DIU de Levonorgestrel: Efeitos, Eficácia e Manejo

SES-PE - Secretaria de Estado de Saúde de Pernambuco — Prova 2015

Enunciado

A contracepção representa uma preocupação das mulheres em idade fértil. Sobre métodos contraceptivos, em particular com relação ao Dispositivo Intrauterino (DIU), assinale a alternativa CORRETA.

Alternativas

  1. A) Mulheres que nunca tiveram filhos (nulíparas) não podem usar esse método.
  2. B) A realização periódica e semestral de ultrassonografia pélvica para avaliação da exata localização do DIU é mandatória nas usuárias. 
  3. C) O DIU de cobre é contraindicado em pacientes com tromboembolismo venoso agudo ou passado (critério 4 de elegibilidade da OMS).
  4. D) O DIU de levonogestrel (Mirena[R]) tem sua eficácia contraceptiva comprovada e aprovada por 10 anos após ser inserido no útero.
  5. E) A maioria das usuárias do DIU de levonogestrel desenvolvem amenorreia ao longo do tempo, porém pode haver sangrameno irregular no primeiro semestre, após a inserção.

Pérola Clínica

DIU de levonorgestrel: comum amenorreia tardia, mas sangramento irregular nos primeiros 6 meses é esperado.

Resumo-Chave

O DIU de levonorgestrel (Mirena) é um método contraceptivo altamente eficaz que atua liberando progestagênio. Embora muitas usuárias desenvolvam amenorreia com o tempo, é crucial orientar sobre a possibilidade de sangramento irregular, spotting ou dismenorreia nos primeiros meses após a inserção, que geralmente melhora.

Contexto Educacional

O Dispositivo Intrauterino (DIU) é um dos métodos contraceptivos reversíveis de longa duração (LARC) mais eficazes, com taxas de falha muito baixas. Existem dois tipos principais: o DIU de cobre, que atua por reação inflamatória local, e o DIU hormonal (liberador de levonorgestrel), que libera progestagênio diretamente no útero, causando atrofia endometrial e espessamento do muco cervical. Ambos são seguros e eficazes, inclusive para nulíparas, e não aumentam o risco de infecções sexualmente transmissíveis (ISTs). O DIU de levonorgestrel (Mirena, Kyleena) é particularmente valorizado por seus efeitos não contraceptivos, como a redução do sangramento menstrual e da dismenorreia, sendo uma opção terapêutica para menorragia e endometriose. No entanto, é fundamental orientar as pacientes sobre o padrão de sangramento esperado: nos primeiros meses após a inserção, é comum ocorrer sangramento irregular, spotting ou dismenorreia. Com o tempo, a maioria das usuárias evolui para oligomenorreia ou amenorreia, o que é um efeito desejado para muitas. A ultrassonografia pélvica para localização do DIU é recomendada após a inserção e em caso de sintomas (dor, sangramento excessivo, suspeita de expulsão), mas não é mandatória de forma semestral para usuárias assintomáticas. Os critérios de elegibilidade da OMS são guias importantes para a escolha do método, e o DIU de cobre não é contraindicado em pacientes com histórico de tromboembolismo venoso, ao contrário de alguns métodos hormonais combinados. A duração da eficácia varia, sendo 5-7 anos para o Mirena e até 10 anos ou mais para alguns DIUs de cobre.

Perguntas Frequentes

Mulheres nulíparas podem usar DIU?

Sim, mulheres nulíparas podem usar DIU, tanto de cobre quanto hormonal. Os benefícios da contracepção superam os riscos, e o DIU é considerado seguro e eficaz para elas.

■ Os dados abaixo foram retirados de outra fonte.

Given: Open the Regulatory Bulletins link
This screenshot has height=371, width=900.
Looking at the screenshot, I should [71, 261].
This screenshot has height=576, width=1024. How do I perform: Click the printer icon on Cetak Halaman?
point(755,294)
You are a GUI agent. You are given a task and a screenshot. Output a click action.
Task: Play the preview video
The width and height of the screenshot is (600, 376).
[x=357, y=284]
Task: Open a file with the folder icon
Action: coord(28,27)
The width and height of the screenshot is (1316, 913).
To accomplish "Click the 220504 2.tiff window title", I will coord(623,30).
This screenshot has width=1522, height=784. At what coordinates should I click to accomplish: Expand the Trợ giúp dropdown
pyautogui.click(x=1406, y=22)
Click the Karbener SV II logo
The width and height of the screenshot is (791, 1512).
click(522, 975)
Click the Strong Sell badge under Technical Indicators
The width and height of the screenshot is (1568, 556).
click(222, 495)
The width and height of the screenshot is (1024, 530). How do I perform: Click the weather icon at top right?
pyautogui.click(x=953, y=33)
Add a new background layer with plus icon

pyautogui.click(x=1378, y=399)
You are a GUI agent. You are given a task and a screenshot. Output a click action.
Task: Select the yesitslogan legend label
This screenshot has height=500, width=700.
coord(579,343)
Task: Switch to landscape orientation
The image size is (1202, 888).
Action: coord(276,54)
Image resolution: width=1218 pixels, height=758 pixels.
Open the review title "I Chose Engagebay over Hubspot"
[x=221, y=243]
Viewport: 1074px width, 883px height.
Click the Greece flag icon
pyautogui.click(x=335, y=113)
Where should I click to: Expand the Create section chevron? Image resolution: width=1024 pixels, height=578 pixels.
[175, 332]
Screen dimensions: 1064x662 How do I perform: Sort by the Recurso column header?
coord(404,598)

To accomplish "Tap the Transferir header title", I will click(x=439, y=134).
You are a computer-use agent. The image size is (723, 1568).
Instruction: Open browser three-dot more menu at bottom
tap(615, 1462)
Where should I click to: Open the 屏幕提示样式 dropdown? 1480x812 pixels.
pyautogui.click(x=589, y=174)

Qual a duração da eficácia contraceptiva do DIU de levonorgestrel (Mirena)?

O DIU de levonorgestrel (Mirena) tem eficácia contraceptiva comprovada por 5 a 7 anos, dependendo da indicação e da aprovação regulatória local, sendo um método de longa duração.

Quais são os efeitos esperados do DIU de levonorgestrel no padrão de sangramento?

Inicialmente, pode ocorrer sangramento irregular, spotting ou dismenorreia nos primeiros 3-6 meses. Com o tempo, a maioria das usuárias desenvolve oligomenorreia ou amenorreia, o que é um efeito benéfico para muitas.